> [Given exercise]: Continue the piece on Chancellor Merkel's Financial Times interview from where it stops.

-- Start of Text segment --

By Robbin Laird
Recently, The Financial Times published an interview between their editor and their Berlin bureau chief and Chancellor Merkel.
It was interesting for both what it said and what it did not say about the challenges facing Germany and Europe in the period ahead.
Unlike President Macron, the Chancellor dealt with the defense and security challenges by embracing the evolution of NATO. She argued that it was not “brain dead”: “NATO is alive and kicking.”
She also highlighted that the European Union needed to do more with regard to those challenges which are more European than trans-Atlantic in character.
This meant that a major part of her discussion encompassing defense revolved around how to deal with the United States and what her expectations were.
“An awareness of Germany’s and Europe’s interest in good relations with the United States has grown. Conversely, the United States’ need to look after Europe has declined. These relations are thus in our interest, and if they are in our interest, then naturally we need to play our part.”
She downplayed the Trump dynamic and embraced a broader interpretation of what was going on in trans-Atlantic affairs. She emphasized that with the end of the Cold War, the core focus of the United States had shifted globally.
And that Europe was no longer the center of attention for Americans, whether Trump or Obama was President.
But because Trump was clearly not interested in promoting multilateral answers to American interests, this meant that Europe, which has been built around multilateralism, needs to re-emphasize such capabilities in spite of President Trump’s actions.

-- End of Text segment --
-- Start of Dataset content --

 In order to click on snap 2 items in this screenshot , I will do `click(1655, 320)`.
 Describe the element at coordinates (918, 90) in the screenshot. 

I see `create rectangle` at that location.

-- End of Dataset content --

> [Response]:
“Europe is no longer, so to say, at the centre of world events. That is becoming increasingly clear. Europe’s former position at the frontline — you could say we were the interface of the cold war — came afterwards to an end. That’s why Europe needs to carve out its own geopolitical role and the United States’ focus on Europe is declining. That will be the case with any president.”
The emphasis of the new head of the European Commission, Merkel’s former Minister of Defence, has underscored that the Commission and Europe in that sense must become more “geopolitical.” And fortuitously for the Merkel agenda, Germany holds the Presidency in the second half of 2020, so this convergent view, or German view, will have significant weight in shaping initiatives for 2020.
“For our part, we plan to address two foreign-policy areas. One is the first summit between all EU member states and China that will take place in Leipzig, while the other is a summit in Brussels with the members of the African Union.
“Essentially, these two summits reflect priorities in our global relations. After all, the new president of the commission, Ursula von der Leyen, has said that her commission should be geopolitical. I completely agree with this. And that’s why we will do a great deal of intensive groundwork on the topics to be debated at these summits.”
What she really does not address is the level of division within the European Union itself which poses the key question of whether or not the kind of agreement exists for the geopolitical initiatives she suggests.
Notably, with regard to China, the Chinese have really been very active in working their way into European economies in ways that are not focused on aiding and abetting European unity. And Russia clearly is a core generator of disunion in Europe rather than union, a subject not really discussed either.
She does deal with the question of whether the West as such continues to exist as such.
And underscores the importance of the Western model of democracy and its importance to Germany and to Europe.
She does underscore that authoritarian states clearly are contesting that model and its future.
“We need to face up to this rivalry between systems.”
She underscored the importance of China to the European economies but suggested that one can be a partner and rival at the same time.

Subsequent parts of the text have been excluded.